***** DATA SECTION *****

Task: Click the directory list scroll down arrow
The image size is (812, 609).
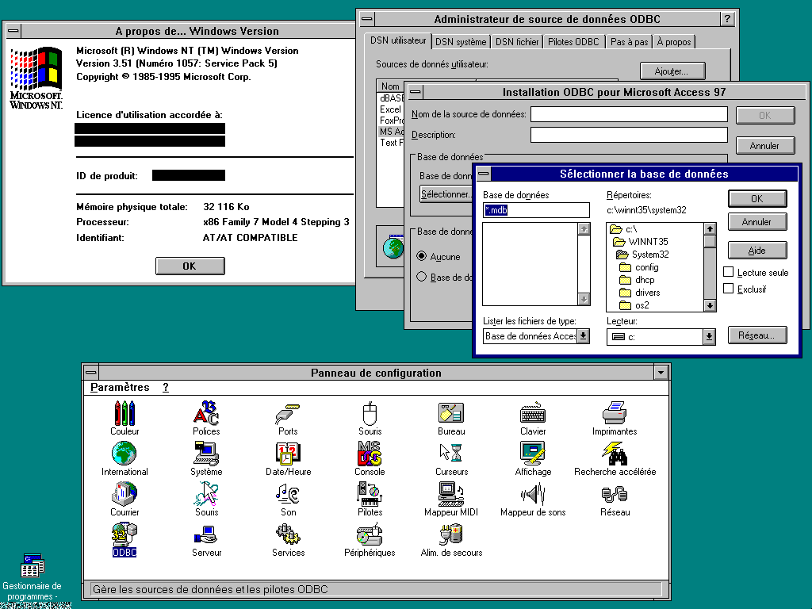Action: [x=710, y=305]
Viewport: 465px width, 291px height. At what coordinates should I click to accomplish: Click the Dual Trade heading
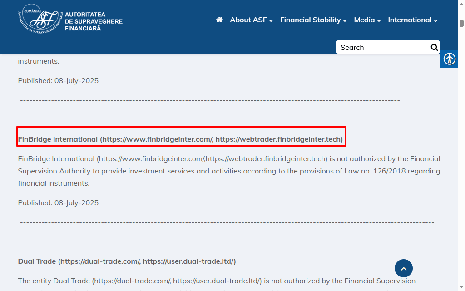[x=127, y=261]
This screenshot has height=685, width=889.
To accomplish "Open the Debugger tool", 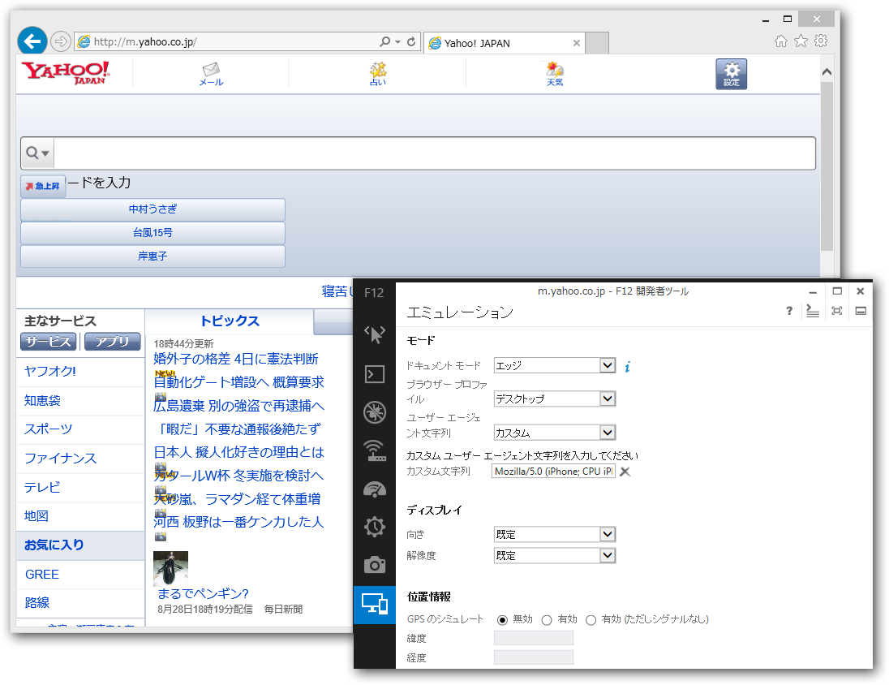I will pyautogui.click(x=374, y=411).
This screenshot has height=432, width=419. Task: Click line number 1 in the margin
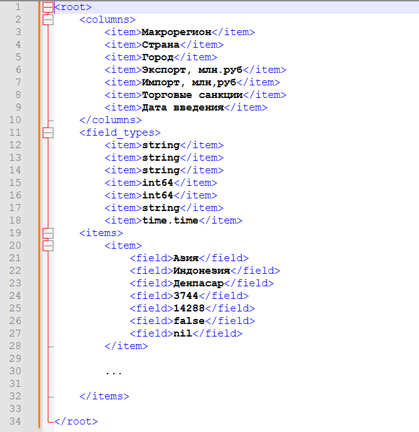pyautogui.click(x=18, y=7)
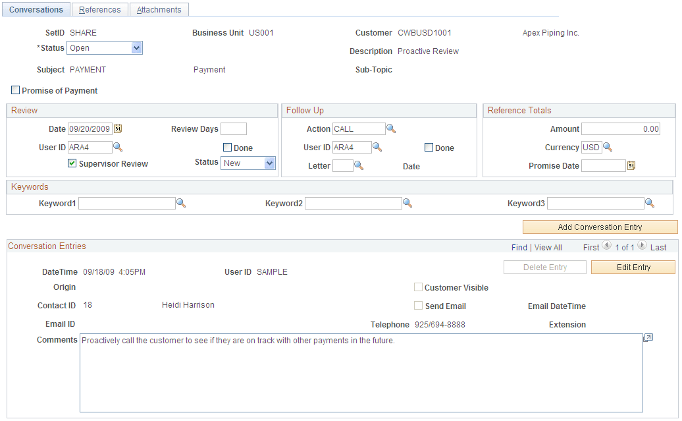
Task: Click inside the Keyword2 input field
Action: pyautogui.click(x=354, y=203)
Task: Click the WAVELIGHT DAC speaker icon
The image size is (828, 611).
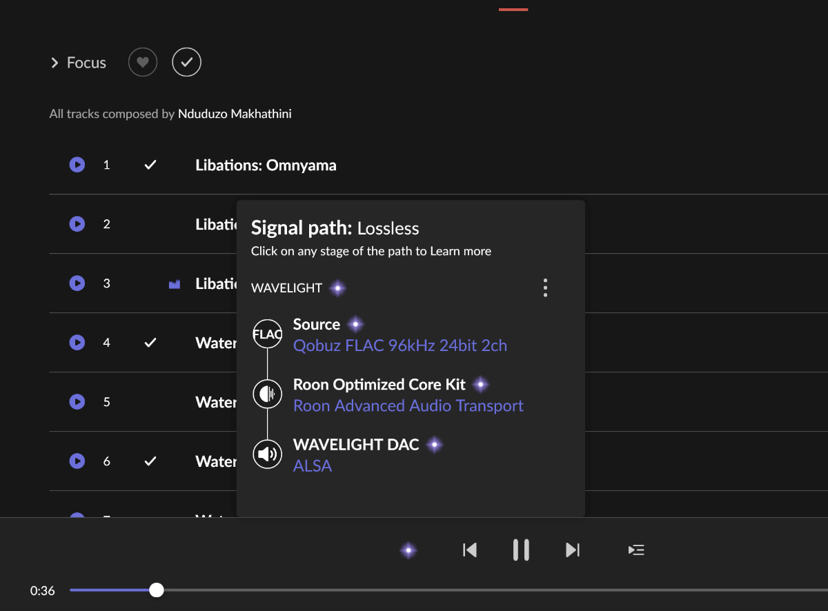Action: point(267,454)
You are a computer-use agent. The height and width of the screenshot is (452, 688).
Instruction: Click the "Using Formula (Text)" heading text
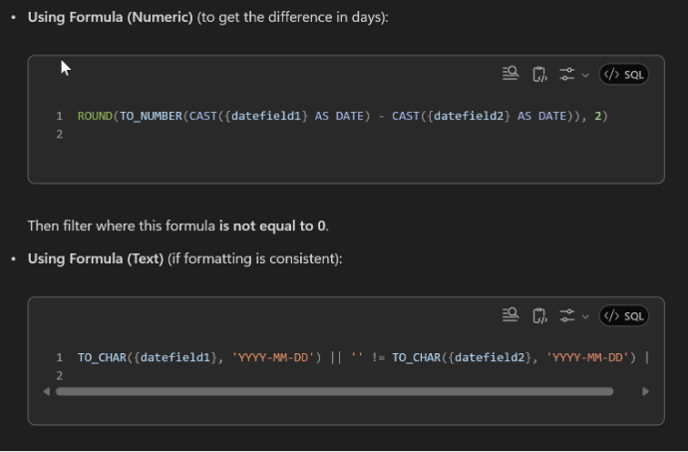95,258
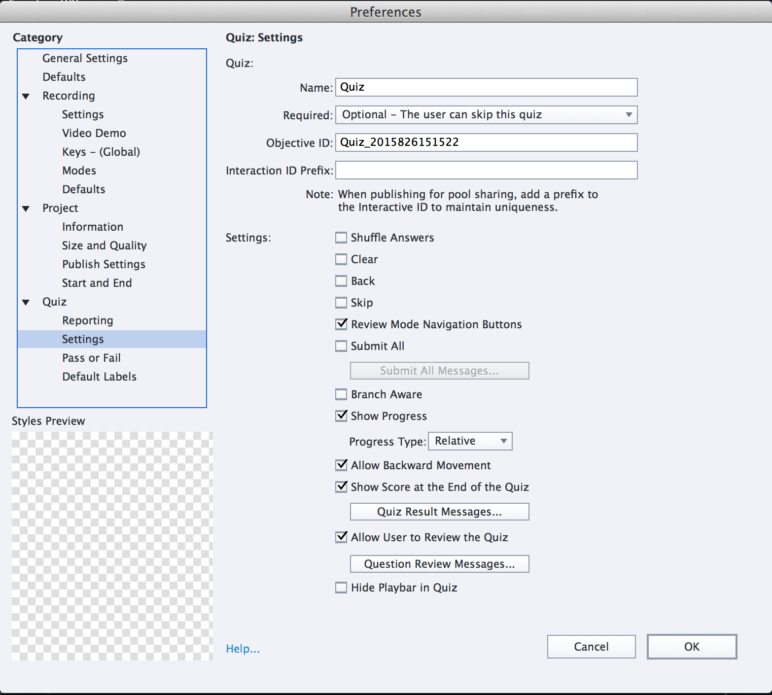Open the Required dropdown menu
This screenshot has height=695, width=772.
[x=486, y=115]
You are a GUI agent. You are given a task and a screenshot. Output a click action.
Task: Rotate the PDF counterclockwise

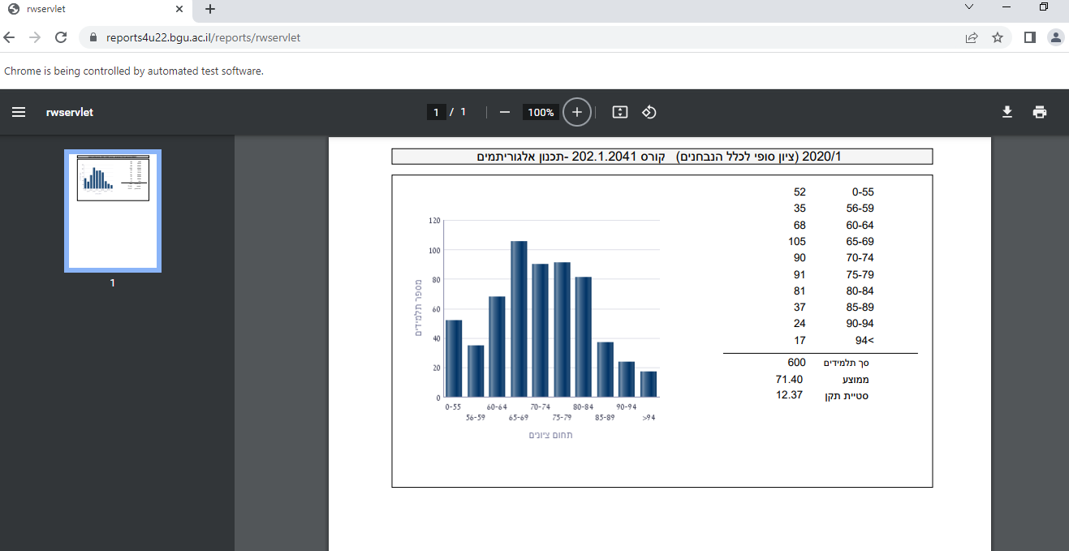pos(649,112)
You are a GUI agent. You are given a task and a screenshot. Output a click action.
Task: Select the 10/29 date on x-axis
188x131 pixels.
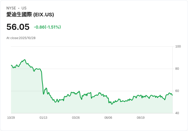[x=11, y=118]
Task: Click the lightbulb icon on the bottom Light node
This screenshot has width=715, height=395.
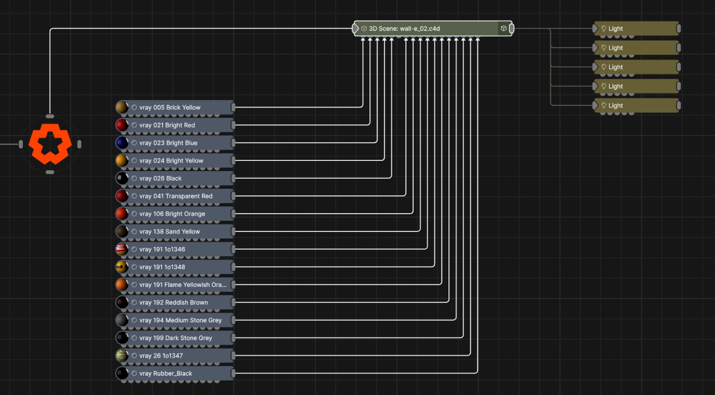Action: [x=604, y=105]
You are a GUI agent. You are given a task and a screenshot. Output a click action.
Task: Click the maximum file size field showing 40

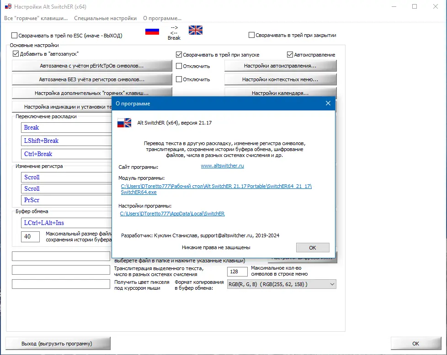[30, 237]
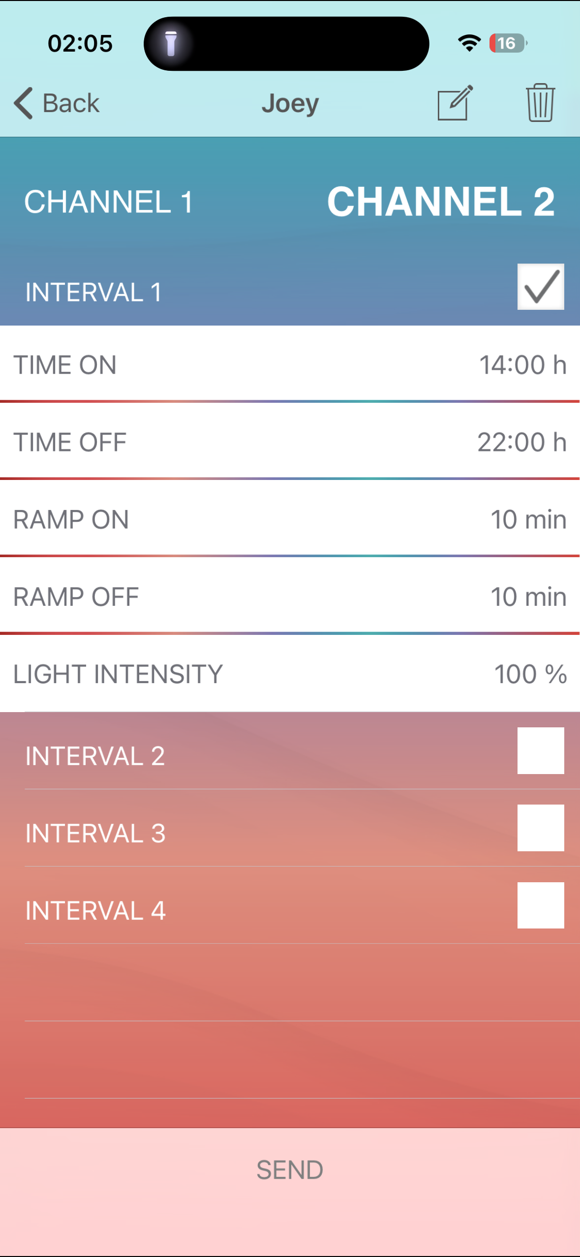Image resolution: width=580 pixels, height=1257 pixels.
Task: Uncheck the Interval 1 checkbox
Action: click(x=540, y=287)
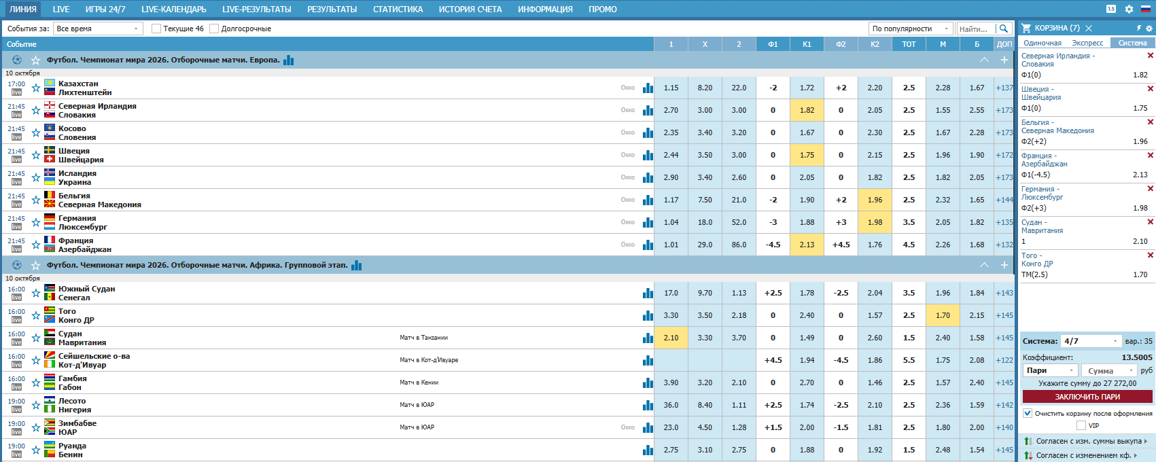
Task: Add Швеция–Швейцария match to favorites with star
Action: click(36, 155)
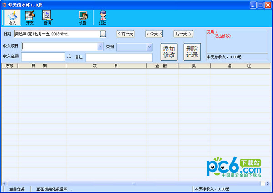This screenshot has width=273, height=193.
Task: Jump to today with 今天 button
Action: (x=154, y=34)
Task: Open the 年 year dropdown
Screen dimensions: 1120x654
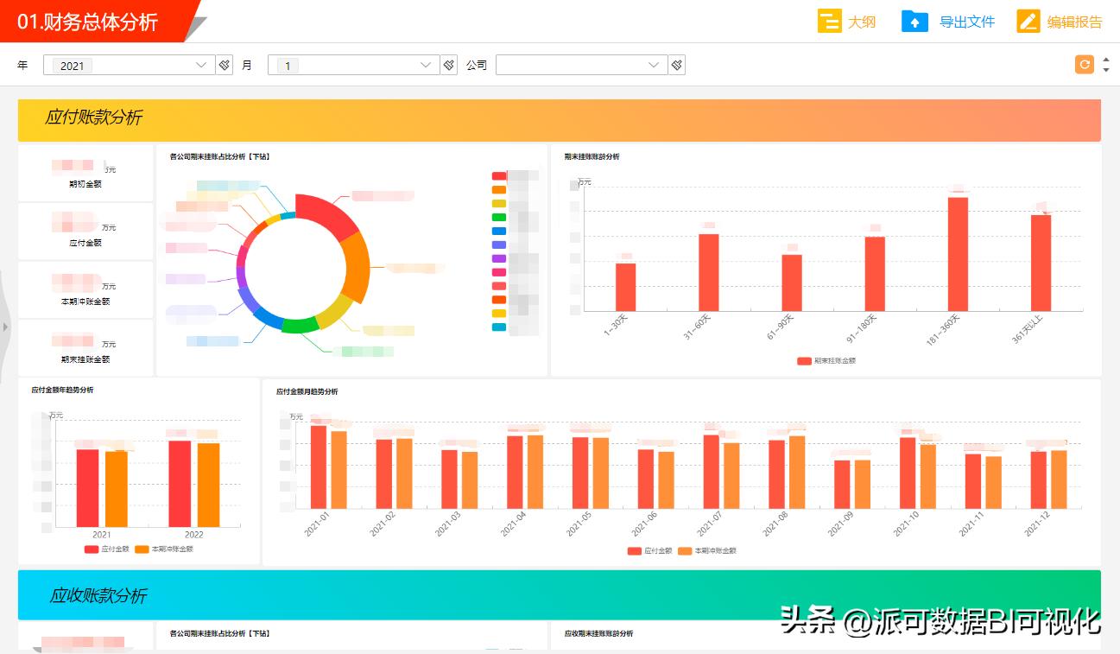Action: (200, 64)
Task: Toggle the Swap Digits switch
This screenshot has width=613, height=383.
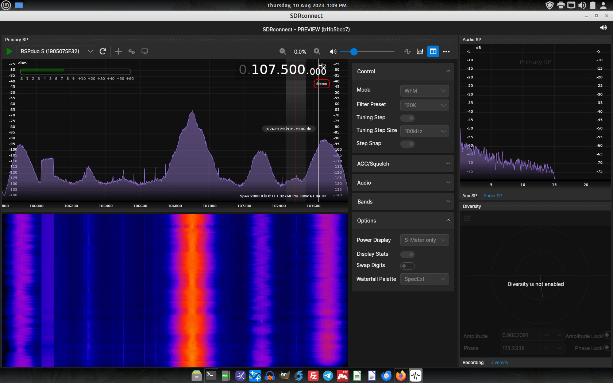Action: click(x=408, y=266)
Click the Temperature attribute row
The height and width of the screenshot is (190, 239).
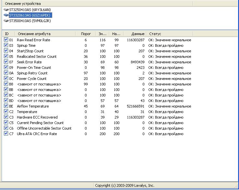coord(27,112)
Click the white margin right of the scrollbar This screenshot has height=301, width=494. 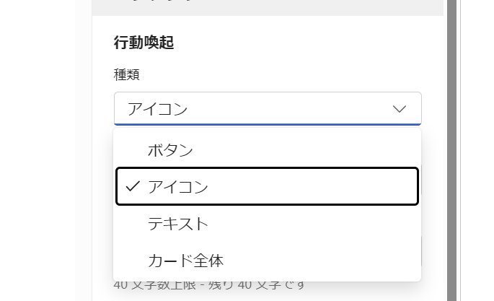[477, 144]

*****

Within the material above, find the lines that contain the word "icon"; copy them.

Task: Click the WAVELIGHT DAC speaker icon
Task: Click the lightbulb icon on the bottom Light node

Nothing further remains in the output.